Namely, both Macy’s (M) and Kohl’s (KSS) delivered some very solid beats yesterday morning:
- Kohl’s reported EPS of $2.48 vs $1.26 est, Revenues of $4.45B vs $3.96B est.
The company also hiked its full-year guidance and announced plans to buy back $500-$700M worth of shares thru 2021.
- Macy’s reported EPS of $1.29 vs $0.23 est, Revenues $5.65B vs $4.98 est.
Management upped the guidance as well, announced a $500M share buyback, and even went as far as to reinstate a $0.15/sh dividend.
The market sure didn’t expect a rebound so swift, and unsurprisingly both names are gaining quite strongly on the announcement:
(Macy’s, 1-yr Chart)
(Kohl’s, 1-yr Chart)
The consumers have spoken and I think it’s only fair that we listen to them.
Here’re two stocks that I think may get a boost on the data:
Lululemon Athletica – LULU
- Market Cap: 50.97B
- Free share float: 114.38M
- Short Interest: 1.48%
- ATR: 8.65
Forget about the overall sector strength, Lululemon is already great, period!
The company is, by all means, a retail darling: it has a strong brand, a loyal following, and, most importantly, its business model works.
I mean just look at that chart – the pandemic sure didn’t hit this one very hard!
LULU is already consolidating at all-time highs, following a clean breakout, maybe some positive sector data and good earnings (currently, date unconfirmed, but estimated for early September) are exactly what it needs to start the next momentum leg higher.

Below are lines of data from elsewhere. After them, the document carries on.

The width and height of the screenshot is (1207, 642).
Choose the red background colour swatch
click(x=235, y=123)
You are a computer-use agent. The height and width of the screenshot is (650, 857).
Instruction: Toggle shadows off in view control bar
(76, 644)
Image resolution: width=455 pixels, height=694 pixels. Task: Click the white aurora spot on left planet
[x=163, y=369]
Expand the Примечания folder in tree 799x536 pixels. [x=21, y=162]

I’ll be careful around the earnings readout, but overall I’m bullish on the stock as long as we can base above $400 for a move into the $500 area.
Levi Strauss & Co – LEVI
- Market Cap: 11.06B
- Free share float: 83.60M
- Short Interest: 4.31%
- ATR: 1.07
Levi’s Jeans maker may not be as cool, progressive, and modern-day as its peer from above, but by no means is it doing shabby.
The company maintained profitability in 2020 and the chart performed decently when compared to some other names in the space.

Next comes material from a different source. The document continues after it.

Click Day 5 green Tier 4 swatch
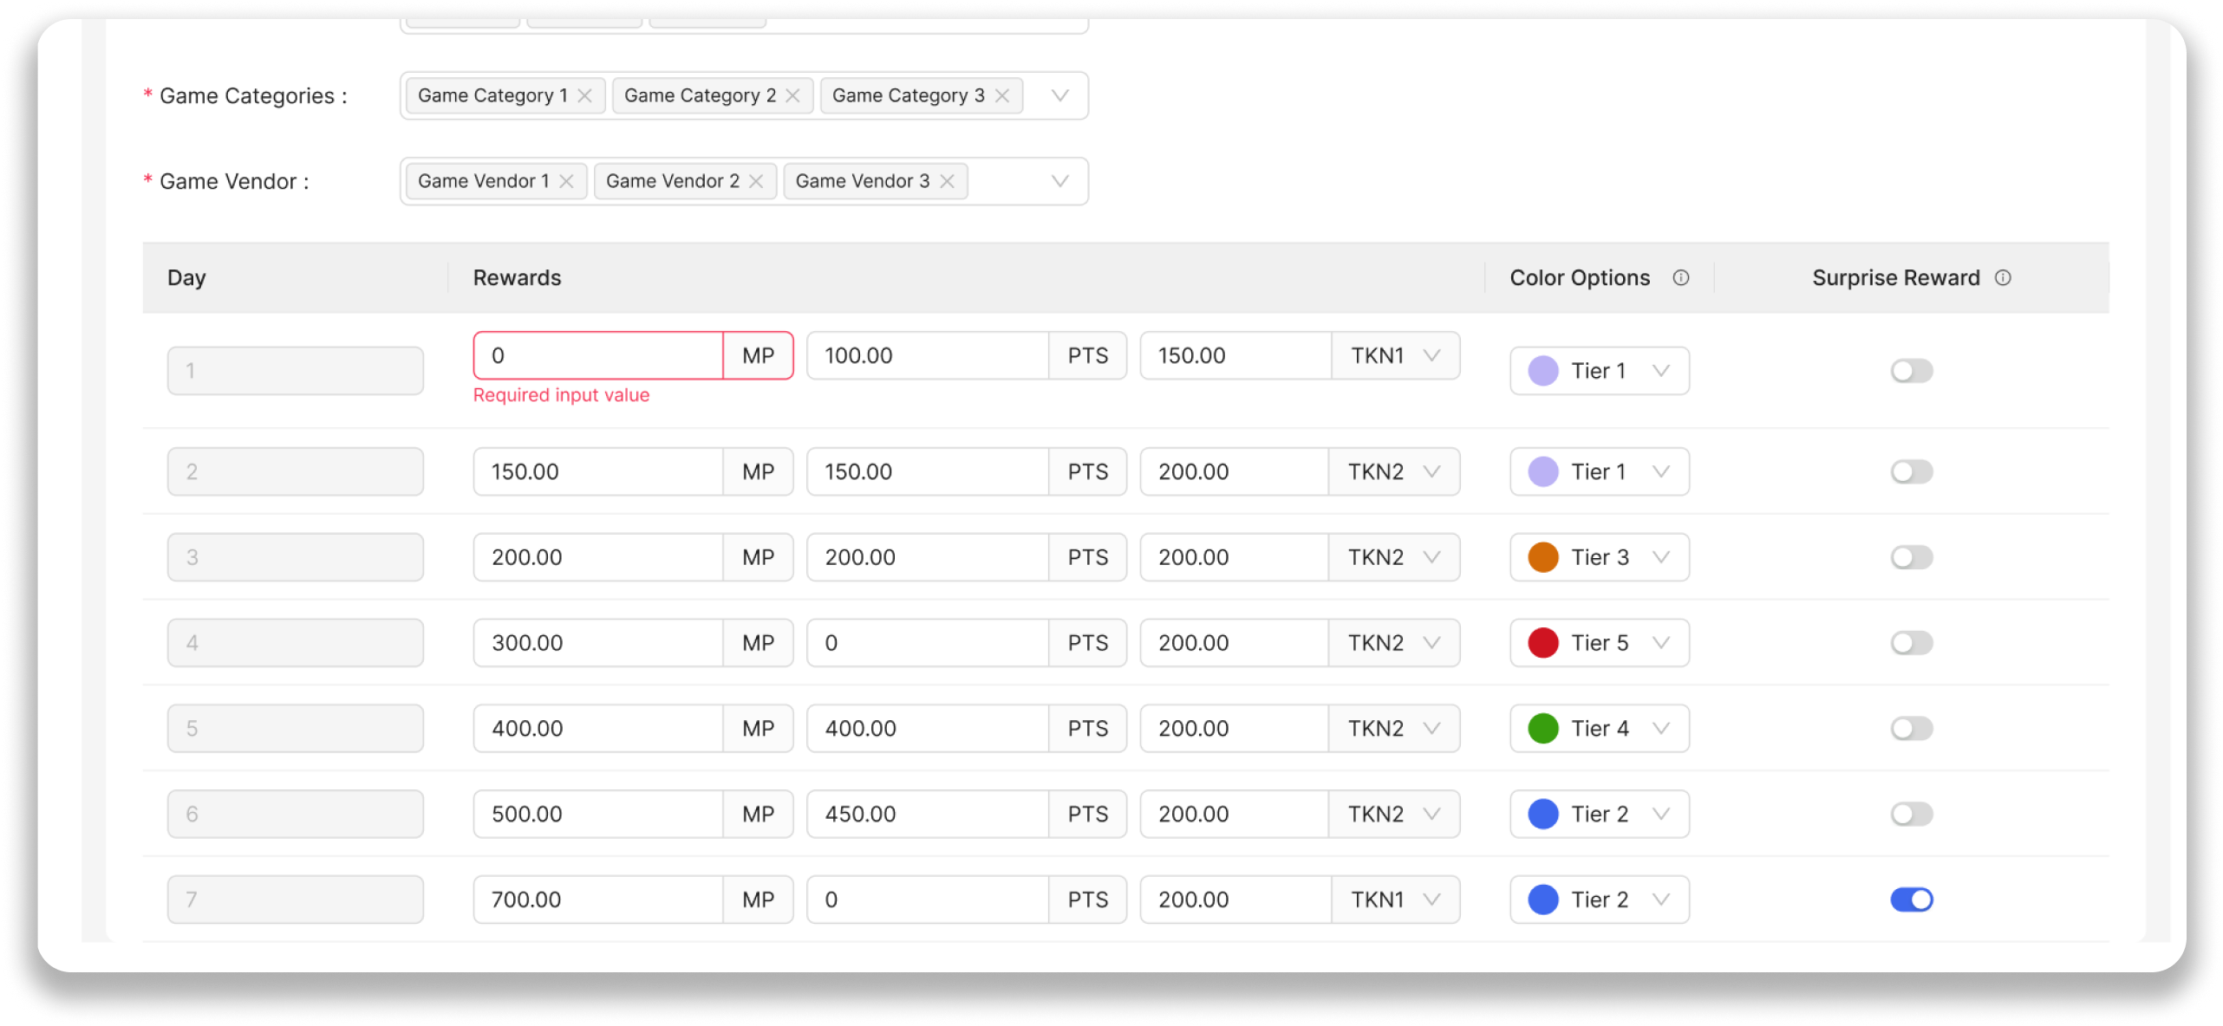 pos(1543,729)
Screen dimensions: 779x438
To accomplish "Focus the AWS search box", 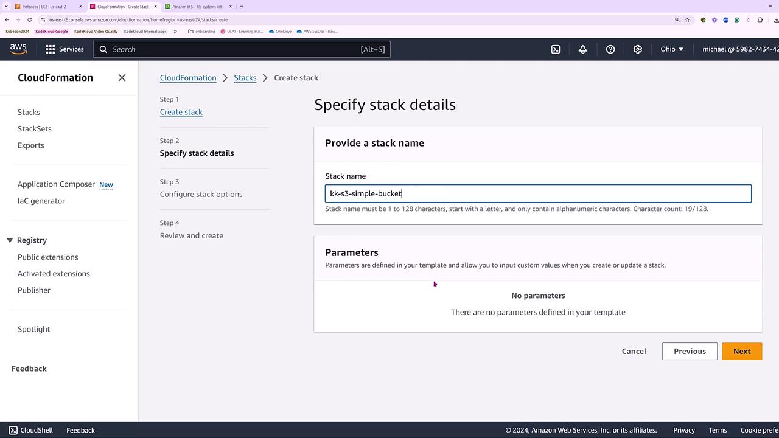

Add to that the iconic brand and the loyal customer base that seems eager to go on a spending spree – and you’ll see why I think this one can overdeliver.
The stock has some notable support in the $26 area and just as notable a resistance at $30.
If the support holds over the next few days, I can easily see a bounce back into the $30 area and, market permitting, finally above that.